“WEATHER” TO GO OR NOT TO GO?
(Extracts from CAA Safety Sense Leaflet 23)
Probably the single most important factor in General Aviation flight safety is the decision of a pilot to begin, or continue, a flight in unsuitable weather conditions.
Over 80% of Controlled Flight Into Terrain (CFIT) accidents happened when the pilot either deliberately chose to fly into adverse weather, or did not appreciate the actual weather conditions. For example, crosswind landings seldom result in fatalities, but they still feature in many accidents resulting in broken aircraft and painful injuries.

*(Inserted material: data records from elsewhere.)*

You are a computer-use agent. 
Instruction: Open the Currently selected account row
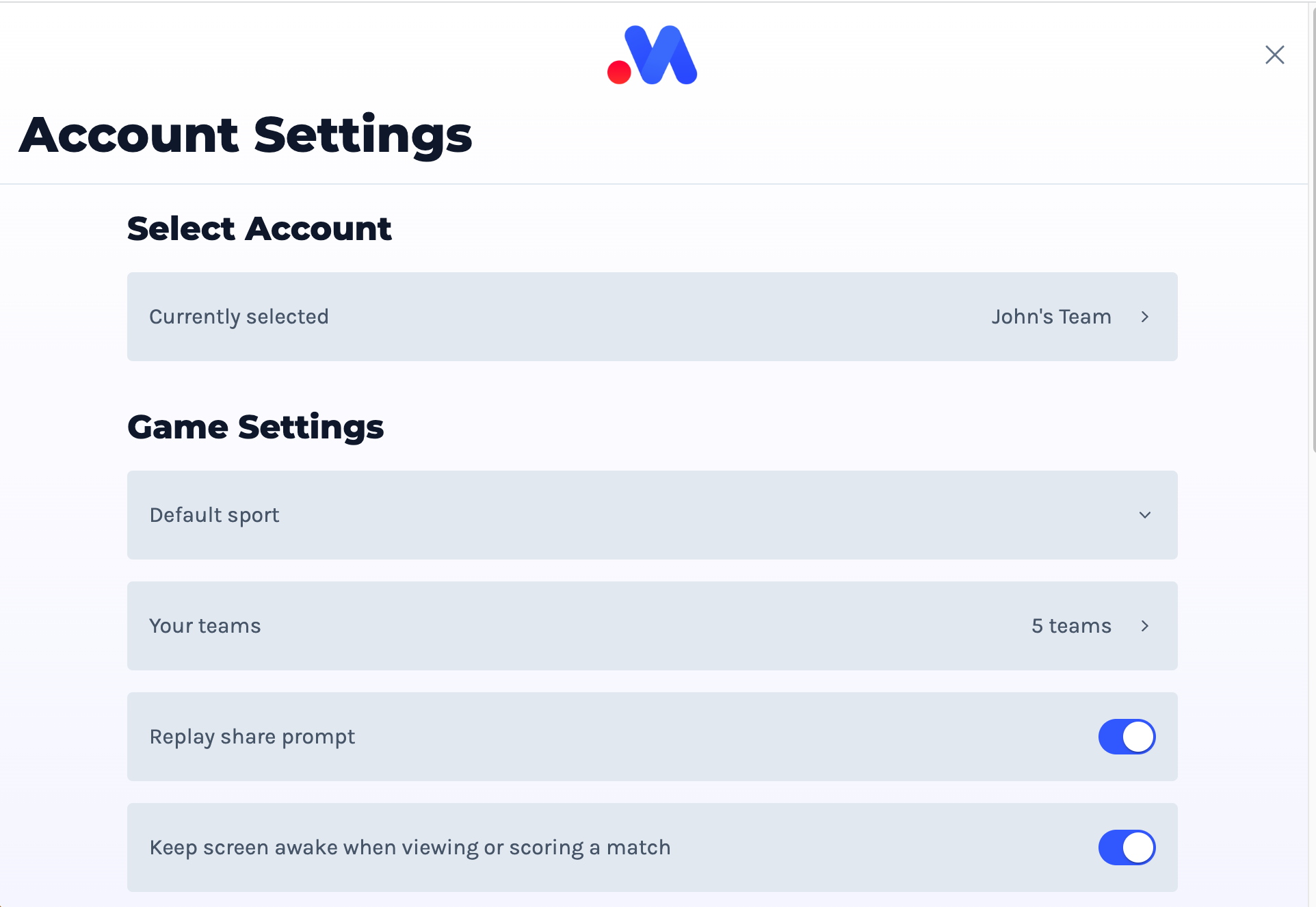(653, 317)
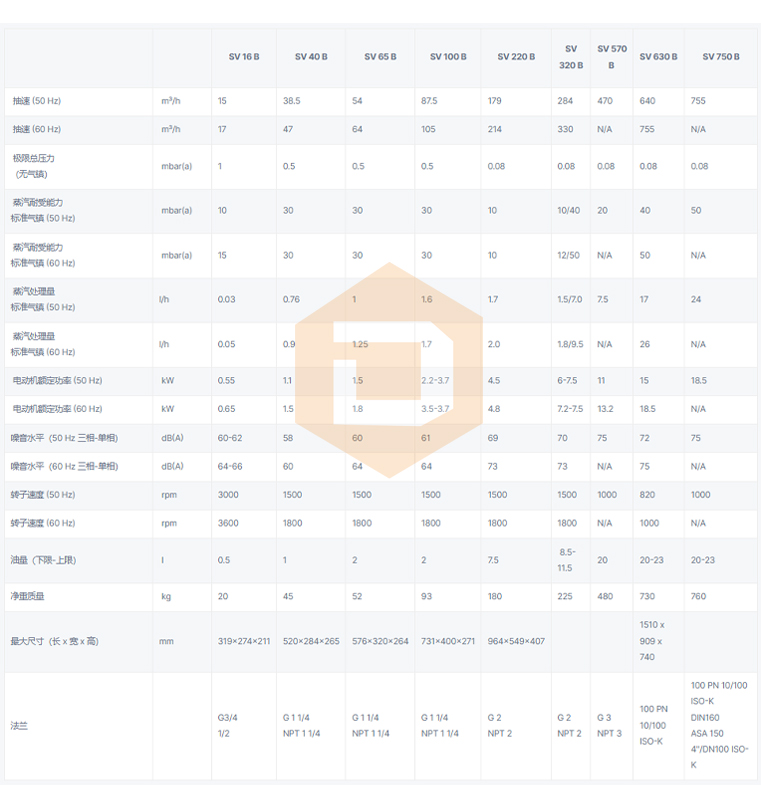Click the 319×274×211 dimension cell
Screen dimensions: 762x785
click(x=244, y=641)
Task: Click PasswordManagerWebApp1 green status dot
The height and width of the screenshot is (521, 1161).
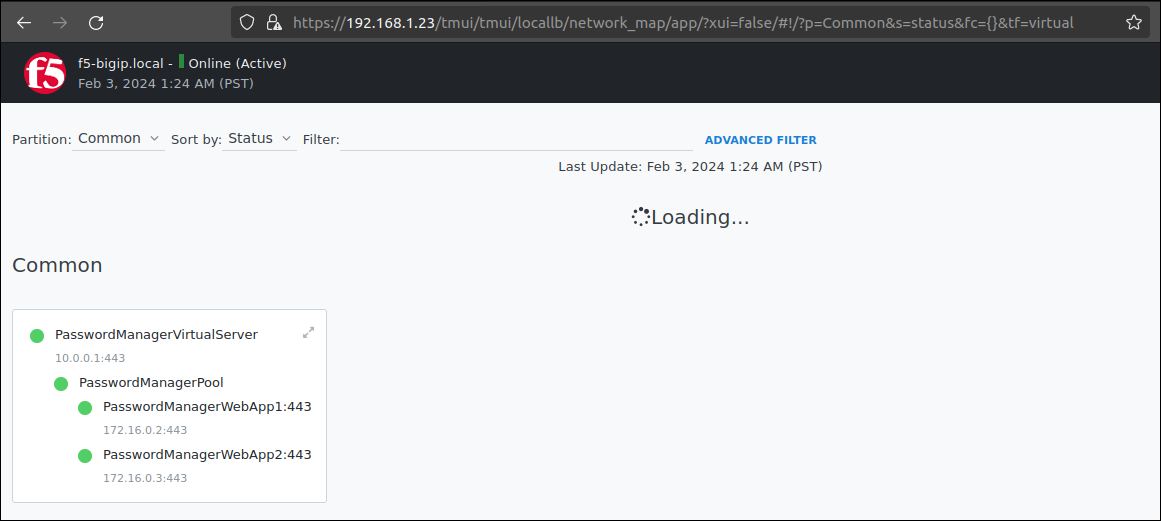Action: [85, 408]
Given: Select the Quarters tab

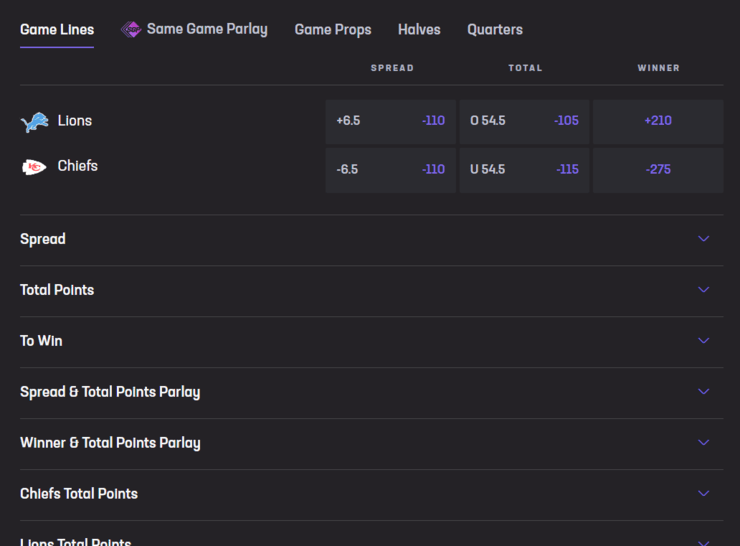Looking at the screenshot, I should [x=495, y=30].
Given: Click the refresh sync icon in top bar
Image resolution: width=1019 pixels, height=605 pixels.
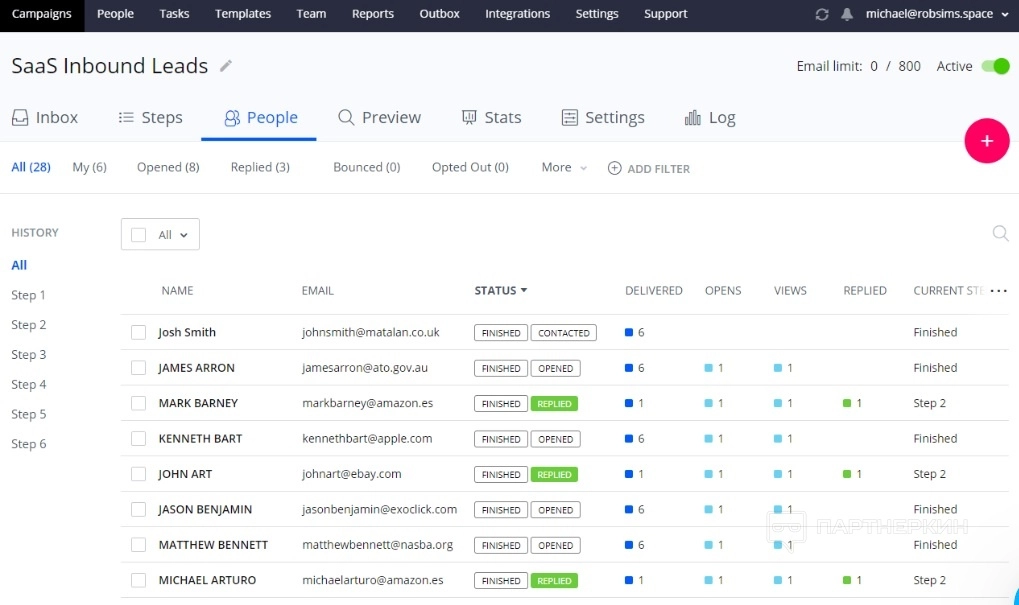Looking at the screenshot, I should coord(822,14).
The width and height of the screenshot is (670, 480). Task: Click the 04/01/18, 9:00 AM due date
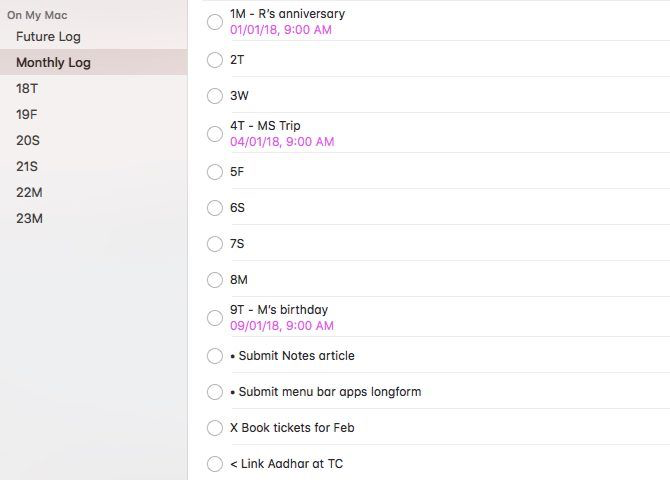282,142
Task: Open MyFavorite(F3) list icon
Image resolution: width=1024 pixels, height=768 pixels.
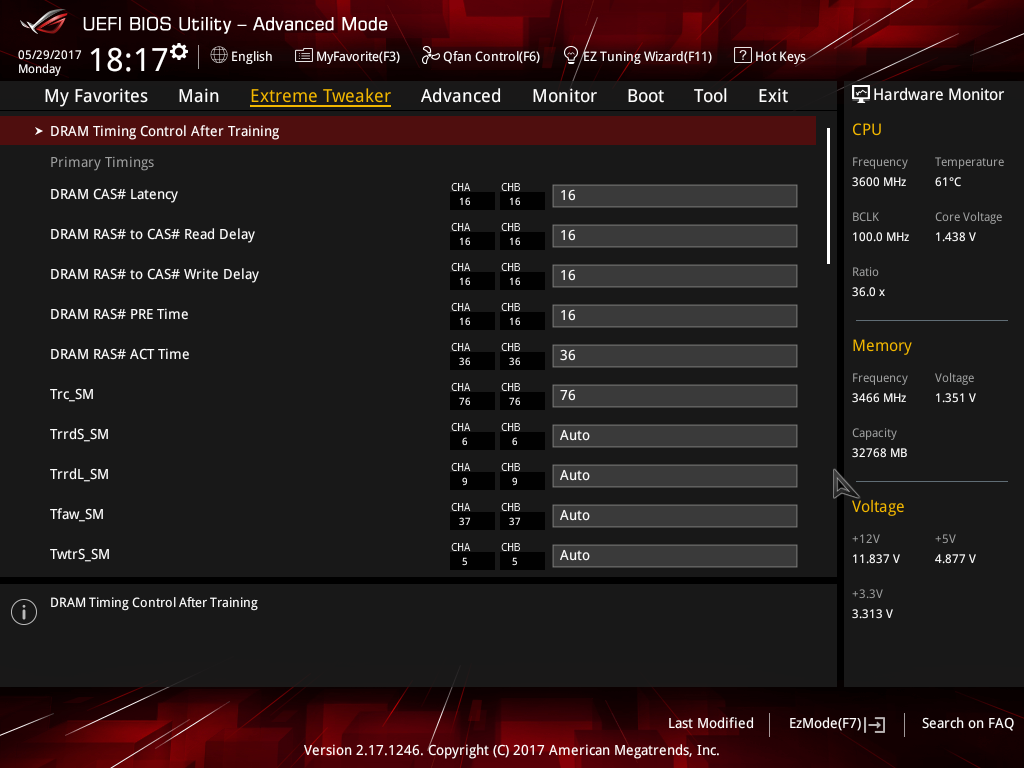Action: (304, 55)
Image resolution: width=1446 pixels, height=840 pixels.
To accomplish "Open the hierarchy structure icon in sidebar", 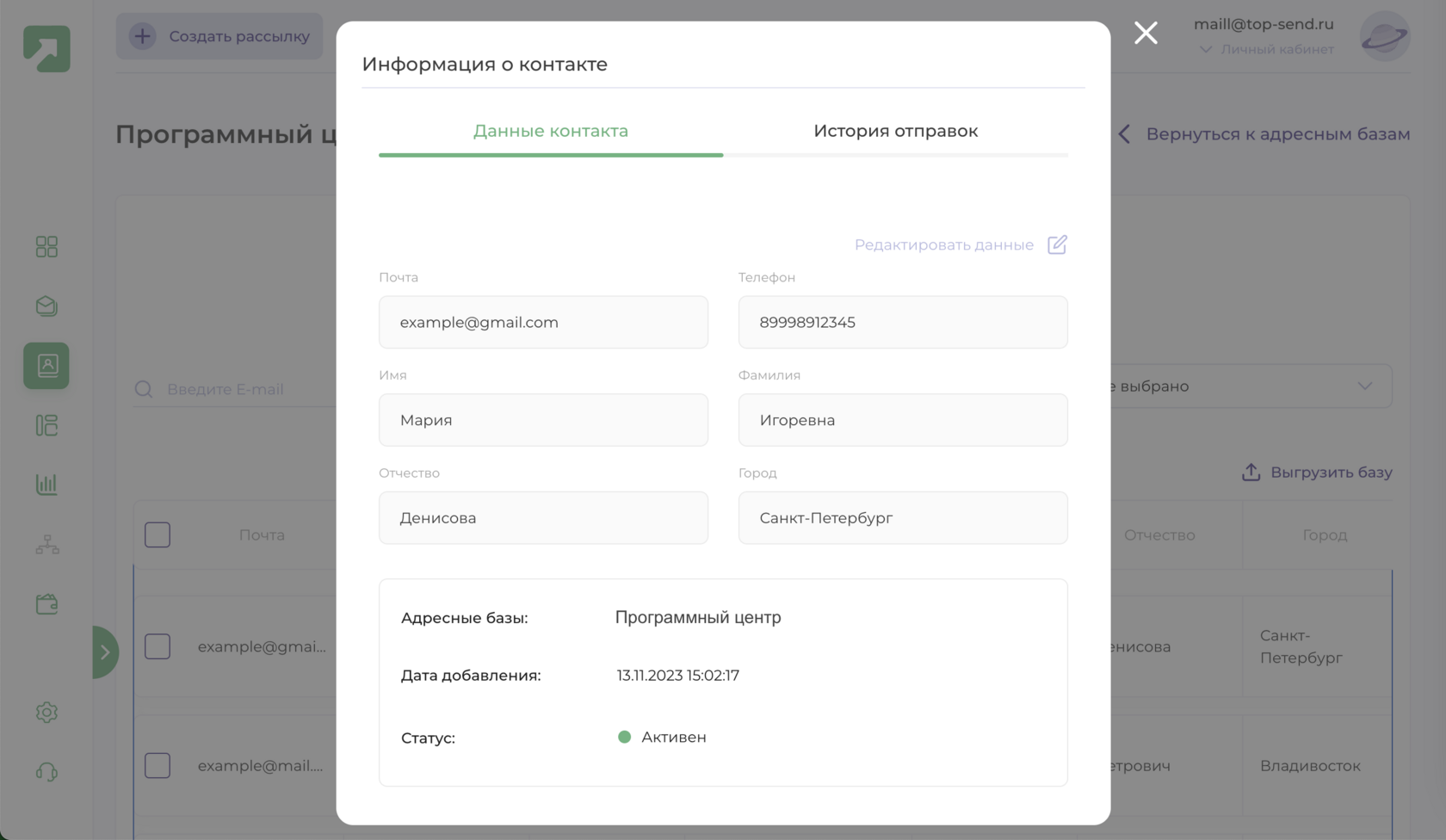I will [x=46, y=544].
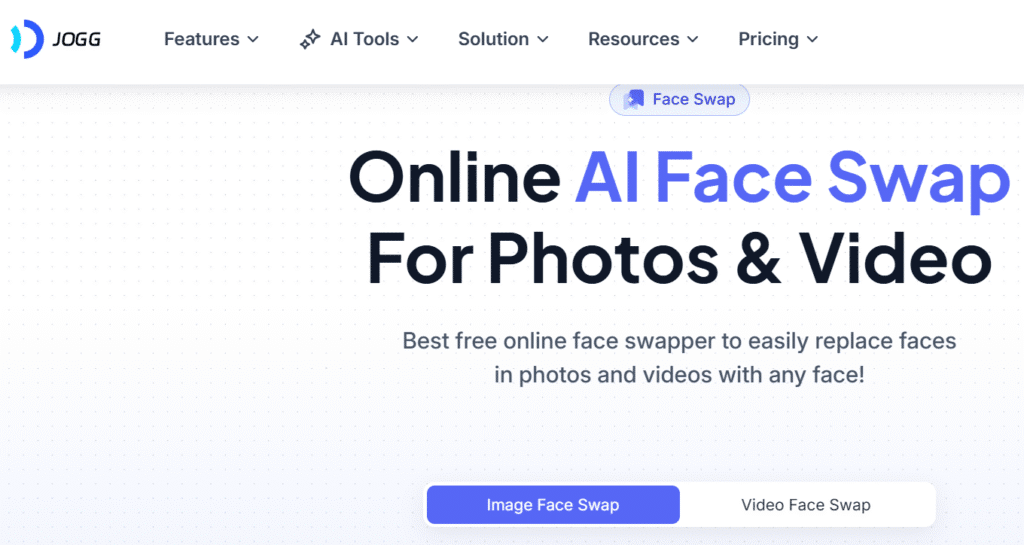Expand the chevron next to Features

click(253, 40)
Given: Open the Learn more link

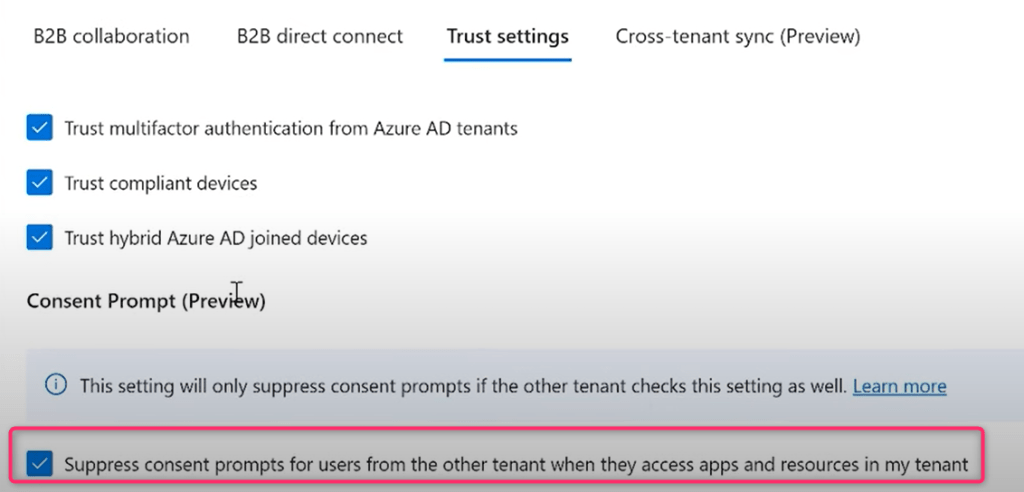Looking at the screenshot, I should click(899, 386).
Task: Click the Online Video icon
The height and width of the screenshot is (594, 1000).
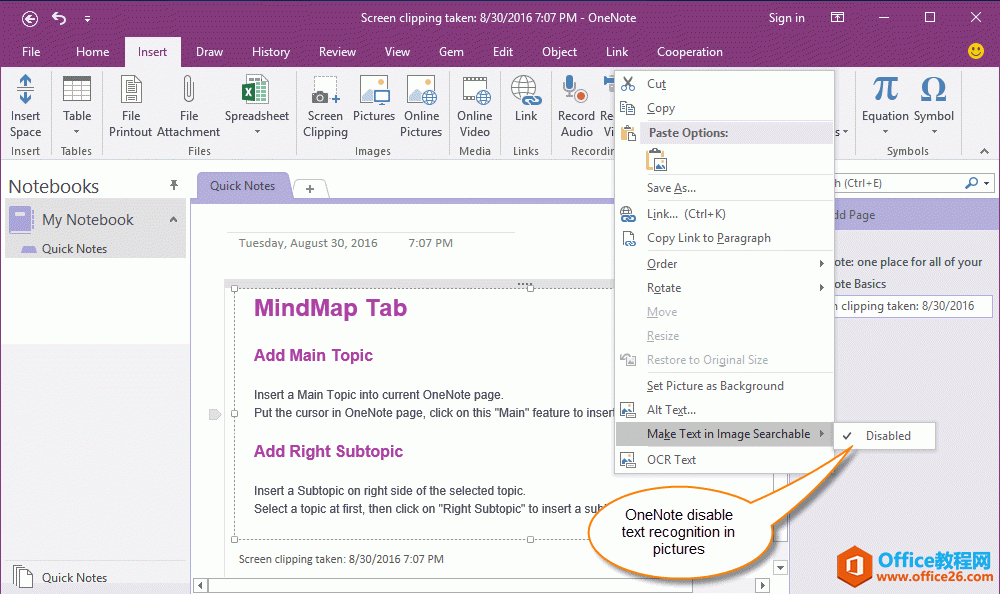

Weather does not stay constant, and it can deteriorate very fast. It does not reflect badly on your ability as a pilot if you turn back when things change for the worse. In fact, it reflects good judgement and a realistic assessment of the situation. Never put yourself in a position where you would not feel able and willing to turn back if necessary. After all, no Monday job is worth dying for on a Sunday!
But I’ve done it before!
Why do some highly experienced pilots believe that they can safely fly in marginal conditions? Imagine if your son or daughter tried to convince you that it is quite safe for them to cross a busy road blindfolded, because they did it yesterday, and survived? What would you say to them?
But I Promised!
Never promise in advance to fly on a certain day, or to be somewhere important if you can only get there by flying. Tell your passengers that you may be able to take them flying weather permitting.
Trust Me, I’m a Pilot!
Everyone accepts that aircraft have a certain expected failure rate, and this is seen as a realistic, normal performance level. Human pilots also have a ‘realistic’ performance failure rate, and it is not zero. Accept your personal limitations at all times.
By the way, this reminder is not aimed at “all those other less experienced pilots who can’t fly as well as me”, we are actually talking to you!